→ What the task requires
Rewrite the rows from the line containing "Find the location of a particular element. This" through the line containing "legend-entry: ID/W (L=1.2u)", putting "image" wherever "screenshot" appears and leaving the rest unchanged.

Stored records
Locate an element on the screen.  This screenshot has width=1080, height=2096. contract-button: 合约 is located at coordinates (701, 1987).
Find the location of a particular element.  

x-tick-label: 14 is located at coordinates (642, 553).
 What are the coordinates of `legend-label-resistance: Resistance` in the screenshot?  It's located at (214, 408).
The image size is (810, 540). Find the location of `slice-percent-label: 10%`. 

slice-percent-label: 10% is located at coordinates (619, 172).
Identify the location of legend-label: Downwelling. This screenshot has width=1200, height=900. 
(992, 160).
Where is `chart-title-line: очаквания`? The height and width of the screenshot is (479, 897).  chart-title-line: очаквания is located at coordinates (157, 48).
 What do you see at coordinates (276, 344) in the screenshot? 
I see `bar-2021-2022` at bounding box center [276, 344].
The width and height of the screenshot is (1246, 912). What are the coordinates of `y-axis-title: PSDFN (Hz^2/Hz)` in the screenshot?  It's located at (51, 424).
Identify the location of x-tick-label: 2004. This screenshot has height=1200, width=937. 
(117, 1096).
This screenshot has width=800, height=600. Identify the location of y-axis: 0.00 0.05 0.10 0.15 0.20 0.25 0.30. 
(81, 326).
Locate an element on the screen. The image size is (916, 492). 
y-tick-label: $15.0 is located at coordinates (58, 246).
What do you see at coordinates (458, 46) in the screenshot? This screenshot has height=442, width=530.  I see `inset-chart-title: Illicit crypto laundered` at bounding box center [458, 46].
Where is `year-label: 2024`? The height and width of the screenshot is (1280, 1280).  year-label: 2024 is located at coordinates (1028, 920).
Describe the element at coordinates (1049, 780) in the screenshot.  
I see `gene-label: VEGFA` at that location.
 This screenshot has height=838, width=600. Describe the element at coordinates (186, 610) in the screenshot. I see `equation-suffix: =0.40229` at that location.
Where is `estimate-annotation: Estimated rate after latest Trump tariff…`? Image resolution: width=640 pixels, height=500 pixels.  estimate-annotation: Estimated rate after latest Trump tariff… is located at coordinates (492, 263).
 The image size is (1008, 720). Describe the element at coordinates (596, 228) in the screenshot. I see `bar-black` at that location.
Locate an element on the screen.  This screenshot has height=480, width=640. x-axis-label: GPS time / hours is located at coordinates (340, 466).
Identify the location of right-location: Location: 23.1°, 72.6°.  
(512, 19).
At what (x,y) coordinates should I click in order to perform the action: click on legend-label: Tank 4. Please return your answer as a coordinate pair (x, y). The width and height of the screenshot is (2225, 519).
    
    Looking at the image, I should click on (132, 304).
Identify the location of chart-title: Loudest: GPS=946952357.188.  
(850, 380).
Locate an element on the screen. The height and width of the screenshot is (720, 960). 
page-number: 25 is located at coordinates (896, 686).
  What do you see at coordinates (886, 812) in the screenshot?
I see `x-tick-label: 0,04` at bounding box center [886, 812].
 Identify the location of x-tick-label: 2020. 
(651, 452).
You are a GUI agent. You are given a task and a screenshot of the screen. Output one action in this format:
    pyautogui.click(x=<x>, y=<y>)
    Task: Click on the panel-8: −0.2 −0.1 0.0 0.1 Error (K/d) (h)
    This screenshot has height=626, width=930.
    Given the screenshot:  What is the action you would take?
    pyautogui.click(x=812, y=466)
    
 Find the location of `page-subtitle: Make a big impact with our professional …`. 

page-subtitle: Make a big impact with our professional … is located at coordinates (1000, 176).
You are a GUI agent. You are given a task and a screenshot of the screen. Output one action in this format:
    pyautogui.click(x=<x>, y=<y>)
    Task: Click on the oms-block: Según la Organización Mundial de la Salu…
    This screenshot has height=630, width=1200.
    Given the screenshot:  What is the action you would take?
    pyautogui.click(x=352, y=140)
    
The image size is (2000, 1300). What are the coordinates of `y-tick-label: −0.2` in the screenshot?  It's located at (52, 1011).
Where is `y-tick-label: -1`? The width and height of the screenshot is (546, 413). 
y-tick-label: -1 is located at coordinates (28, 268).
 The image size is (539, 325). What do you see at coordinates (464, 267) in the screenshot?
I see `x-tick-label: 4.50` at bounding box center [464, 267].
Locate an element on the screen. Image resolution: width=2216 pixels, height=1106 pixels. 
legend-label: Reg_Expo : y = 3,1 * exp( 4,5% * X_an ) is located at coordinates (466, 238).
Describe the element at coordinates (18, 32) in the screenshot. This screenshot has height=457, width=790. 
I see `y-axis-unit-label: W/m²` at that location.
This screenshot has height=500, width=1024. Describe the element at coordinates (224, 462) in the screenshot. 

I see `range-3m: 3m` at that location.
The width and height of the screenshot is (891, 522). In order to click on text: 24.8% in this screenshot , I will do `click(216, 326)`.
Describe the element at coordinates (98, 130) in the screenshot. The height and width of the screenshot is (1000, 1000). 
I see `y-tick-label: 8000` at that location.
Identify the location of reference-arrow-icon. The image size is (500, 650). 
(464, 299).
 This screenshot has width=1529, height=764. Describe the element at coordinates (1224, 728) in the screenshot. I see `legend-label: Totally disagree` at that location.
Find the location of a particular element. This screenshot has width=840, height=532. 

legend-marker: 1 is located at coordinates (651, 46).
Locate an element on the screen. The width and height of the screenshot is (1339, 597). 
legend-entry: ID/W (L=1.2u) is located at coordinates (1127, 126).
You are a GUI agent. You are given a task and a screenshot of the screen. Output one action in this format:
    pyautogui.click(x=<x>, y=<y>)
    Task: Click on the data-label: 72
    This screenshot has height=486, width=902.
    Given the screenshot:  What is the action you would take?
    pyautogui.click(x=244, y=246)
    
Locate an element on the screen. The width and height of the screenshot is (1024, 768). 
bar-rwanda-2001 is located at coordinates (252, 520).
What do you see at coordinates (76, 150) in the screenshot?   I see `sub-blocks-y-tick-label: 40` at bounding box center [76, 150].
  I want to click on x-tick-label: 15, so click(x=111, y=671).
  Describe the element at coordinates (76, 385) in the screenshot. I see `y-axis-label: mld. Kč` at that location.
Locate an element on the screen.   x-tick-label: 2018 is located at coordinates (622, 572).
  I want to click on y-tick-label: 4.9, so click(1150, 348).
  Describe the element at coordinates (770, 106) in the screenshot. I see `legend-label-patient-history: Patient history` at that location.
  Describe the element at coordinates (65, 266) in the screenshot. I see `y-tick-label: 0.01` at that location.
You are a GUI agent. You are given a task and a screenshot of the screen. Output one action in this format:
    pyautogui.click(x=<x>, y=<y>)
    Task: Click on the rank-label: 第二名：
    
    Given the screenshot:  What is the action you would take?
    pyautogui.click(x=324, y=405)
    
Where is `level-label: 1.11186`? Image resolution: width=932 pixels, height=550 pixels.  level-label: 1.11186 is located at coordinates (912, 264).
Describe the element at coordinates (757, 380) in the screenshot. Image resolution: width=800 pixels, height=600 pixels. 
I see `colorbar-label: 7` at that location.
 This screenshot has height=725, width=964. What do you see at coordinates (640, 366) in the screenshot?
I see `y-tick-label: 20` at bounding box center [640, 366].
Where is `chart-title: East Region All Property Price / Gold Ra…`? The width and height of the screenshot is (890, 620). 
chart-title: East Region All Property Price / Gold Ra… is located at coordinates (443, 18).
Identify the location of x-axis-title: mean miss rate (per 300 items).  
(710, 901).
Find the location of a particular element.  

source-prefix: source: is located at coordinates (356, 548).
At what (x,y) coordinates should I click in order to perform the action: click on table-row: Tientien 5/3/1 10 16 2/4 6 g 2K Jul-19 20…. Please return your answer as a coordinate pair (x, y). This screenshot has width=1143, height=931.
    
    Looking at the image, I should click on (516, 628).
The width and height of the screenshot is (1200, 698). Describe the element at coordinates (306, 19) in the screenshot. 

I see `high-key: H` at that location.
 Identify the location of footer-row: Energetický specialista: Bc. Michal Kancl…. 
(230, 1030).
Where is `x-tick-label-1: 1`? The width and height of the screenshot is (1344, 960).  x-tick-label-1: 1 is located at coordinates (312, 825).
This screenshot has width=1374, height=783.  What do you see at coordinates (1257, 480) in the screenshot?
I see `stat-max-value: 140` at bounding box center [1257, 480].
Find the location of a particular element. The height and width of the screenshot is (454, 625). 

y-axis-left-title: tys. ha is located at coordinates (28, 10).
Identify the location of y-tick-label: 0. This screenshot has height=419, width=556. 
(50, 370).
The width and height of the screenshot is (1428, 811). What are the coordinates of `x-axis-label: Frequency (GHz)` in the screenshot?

→ Response box
Find the location of a particular element. This image has width=840, height=532. 

legend-marker: 1 is located at coordinates (651, 46).
Locate an element on the screen. The width and height of the image is (1339, 597). 
legend-entry: ID/W (L=1.2u) is located at coordinates (1127, 126).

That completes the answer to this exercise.